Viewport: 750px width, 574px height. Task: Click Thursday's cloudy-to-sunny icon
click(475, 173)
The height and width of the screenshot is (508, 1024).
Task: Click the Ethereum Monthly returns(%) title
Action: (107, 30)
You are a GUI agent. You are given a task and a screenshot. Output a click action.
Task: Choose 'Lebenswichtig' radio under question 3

--

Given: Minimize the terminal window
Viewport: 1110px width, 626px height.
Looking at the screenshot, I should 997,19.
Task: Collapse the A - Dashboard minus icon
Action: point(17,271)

◆ **Assignment**:
Of the lines above, retype only those from the line containing "Viewport: 750px width, 574px" through the line containing "Task: Choose 'Lebenswichtig'", including both, exactly.

◆ **Task output**:
Viewport: 750px width, 574px height. Task: Click Thursday's cloudy-to-sunny icon
click(475, 173)
The height and width of the screenshot is (508, 1024).
Task: Click the Ethereum Monthly returns(%) title
Action: (107, 30)
You are a GUI agent. You are given a task and a screenshot. Output a click action.
Task: Choose 'Lebenswichtig' radio under question 3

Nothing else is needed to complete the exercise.